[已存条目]
▽

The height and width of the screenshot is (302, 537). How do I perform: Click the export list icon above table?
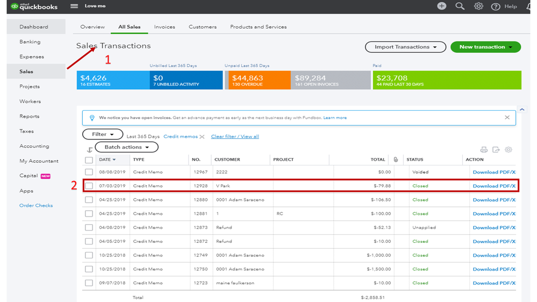(496, 150)
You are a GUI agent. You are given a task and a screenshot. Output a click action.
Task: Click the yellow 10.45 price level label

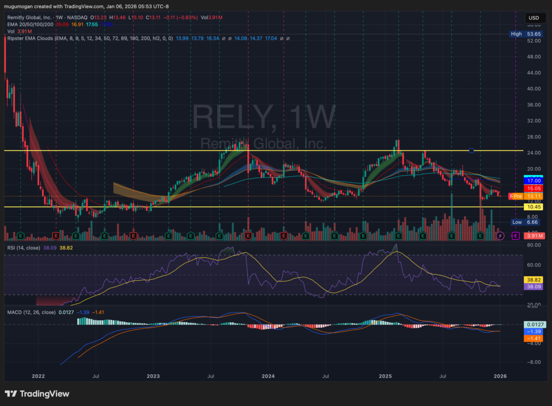pos(534,207)
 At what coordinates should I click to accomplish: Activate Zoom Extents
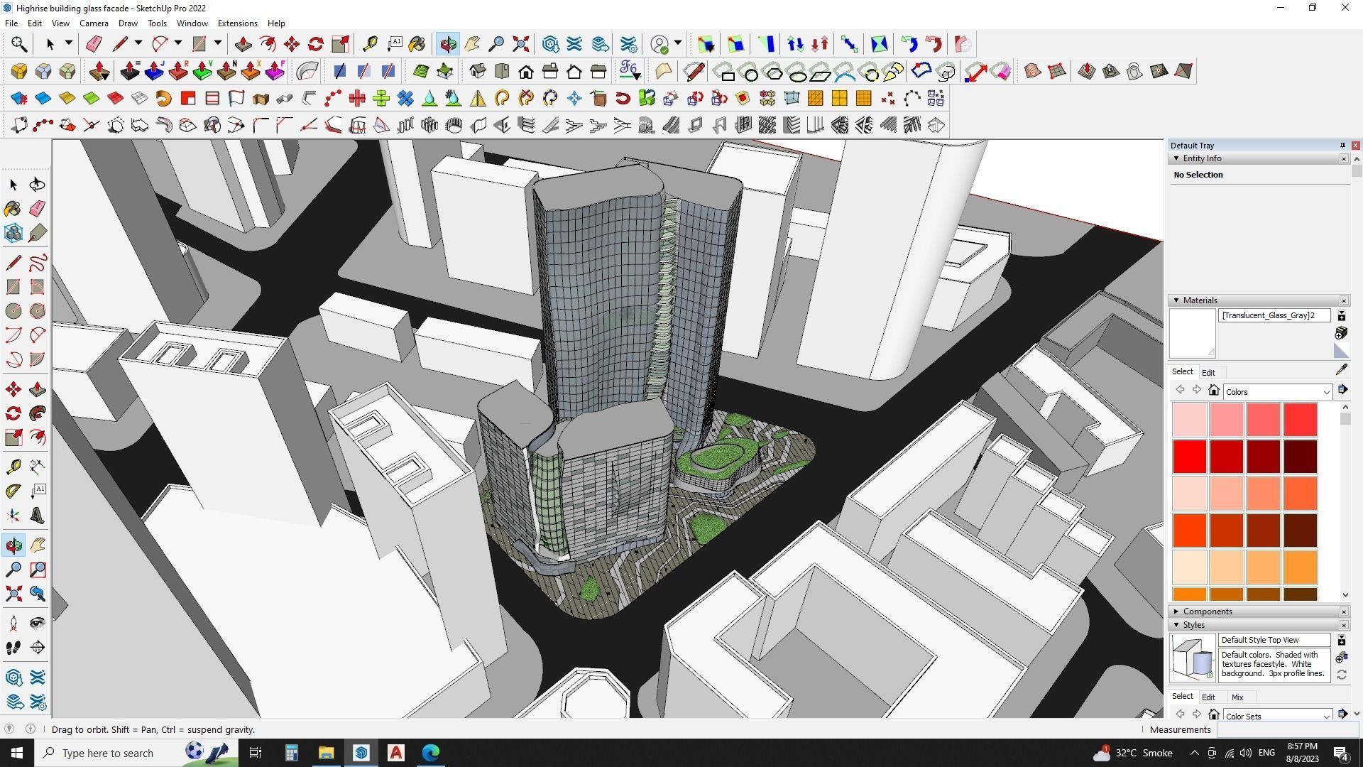pyautogui.click(x=520, y=44)
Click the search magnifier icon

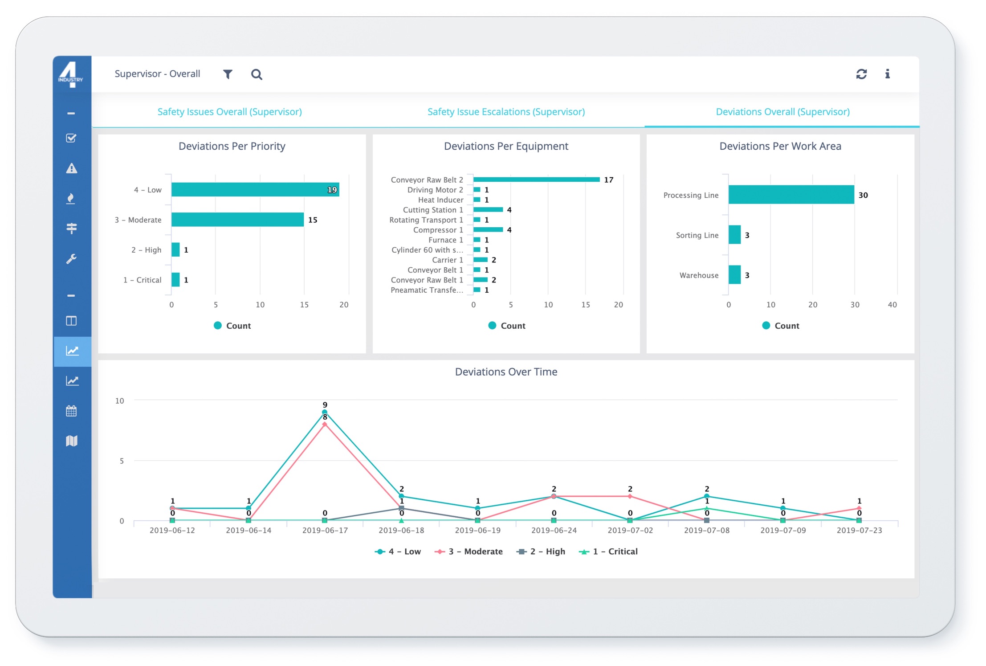pos(257,74)
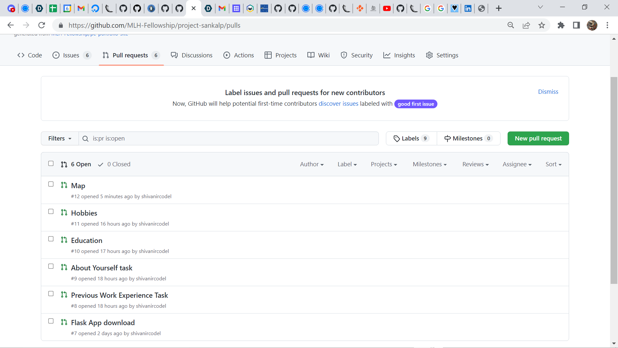Dismiss the new contributors label banner
The image size is (618, 348).
tap(548, 92)
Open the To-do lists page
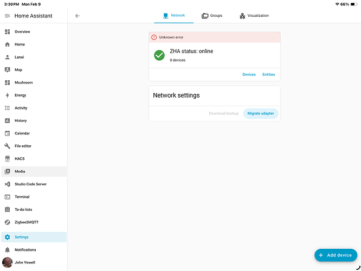This screenshot has width=361, height=271. (25, 209)
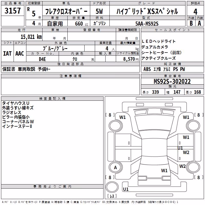Click the chassis number MS92S-302022

(x=172, y=81)
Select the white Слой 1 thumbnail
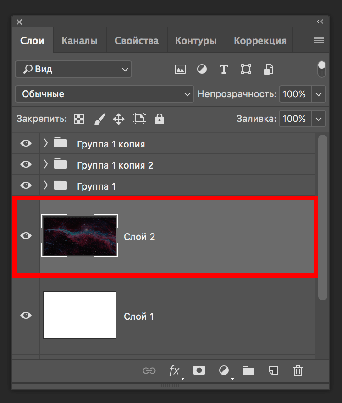The image size is (342, 403). click(x=79, y=315)
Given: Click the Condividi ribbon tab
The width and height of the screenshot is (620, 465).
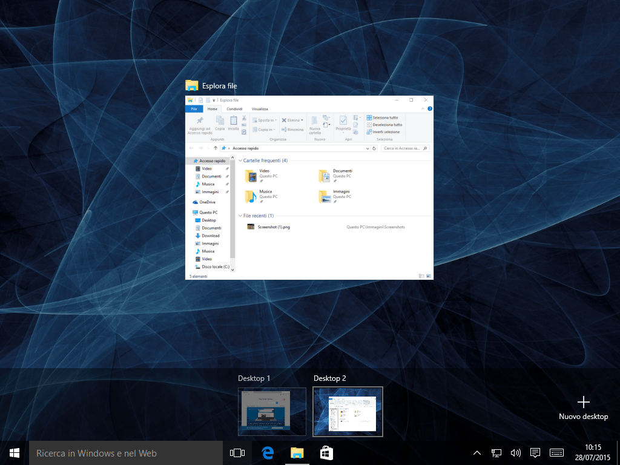Looking at the screenshot, I should pyautogui.click(x=234, y=109).
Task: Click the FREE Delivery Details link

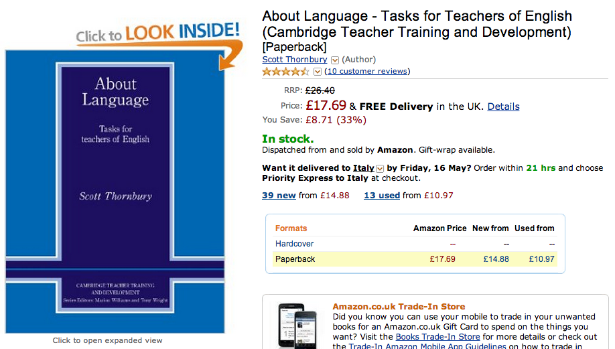Action: (x=503, y=107)
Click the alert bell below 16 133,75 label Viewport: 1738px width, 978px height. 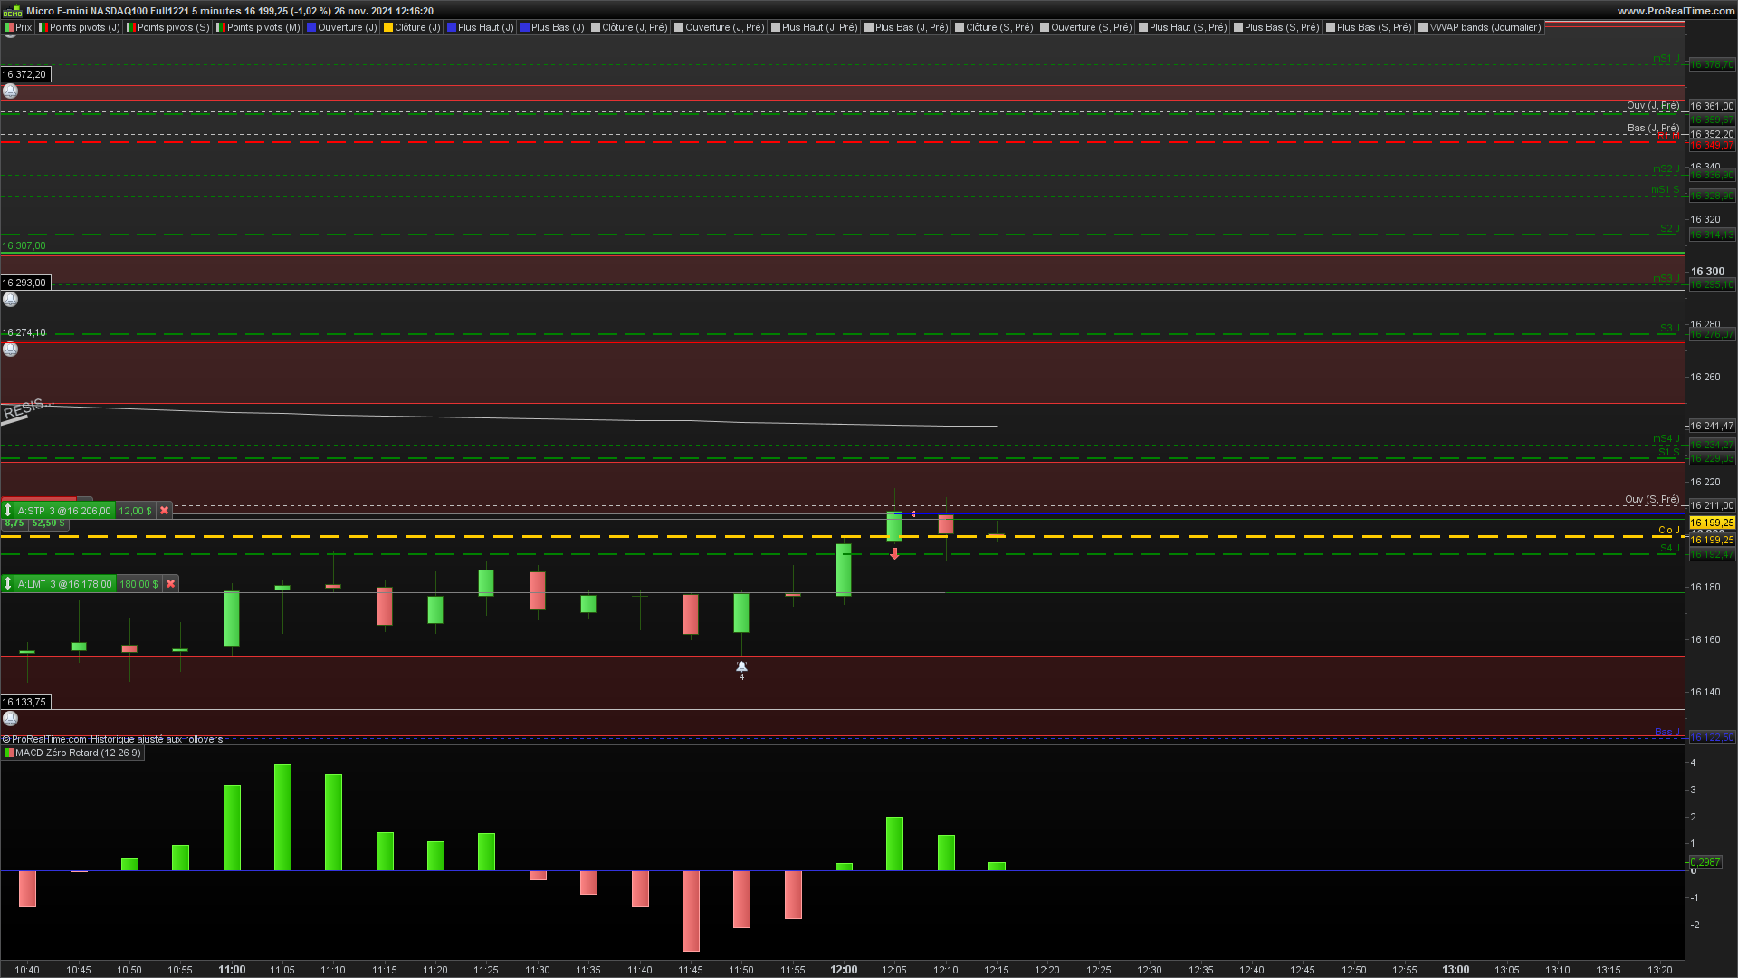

△

→ 你的任务: 请原样输出上面从包含"You are a GUI"的那一行开始、到最后一行为止的所有行，首尾两行都要包括。答案中不要放入图片。

→ 任务完成:
You are a GUI agent. You are given a task and a screenshot. Output a click action.
Task: Click the yellow 10.45 price level label

pos(534,207)
 At what coordinates should I click to accomplish: Activate Zoom Extents
pyautogui.click(x=520, y=44)
Click the search magnifier icon

pos(257,74)
Dismiss the new contributors label banner
The image size is (618, 348).
tap(548, 92)
Open the To-do lists page
This screenshot has width=361, height=271. (25, 209)
Click the chassis number MS92S-302022

(x=172, y=81)
Select the white Слой 1 thumbnail
The image size is (342, 403). click(x=79, y=315)
Given: Click the Condividi ribbon tab
The width and height of the screenshot is (620, 465).
Looking at the screenshot, I should pyautogui.click(x=234, y=109).
Task: Click the FREE Delivery Details link

Action: (x=503, y=107)
Click the alert bell below 16 133,75 label Viewport: 1738px width, 978px height. 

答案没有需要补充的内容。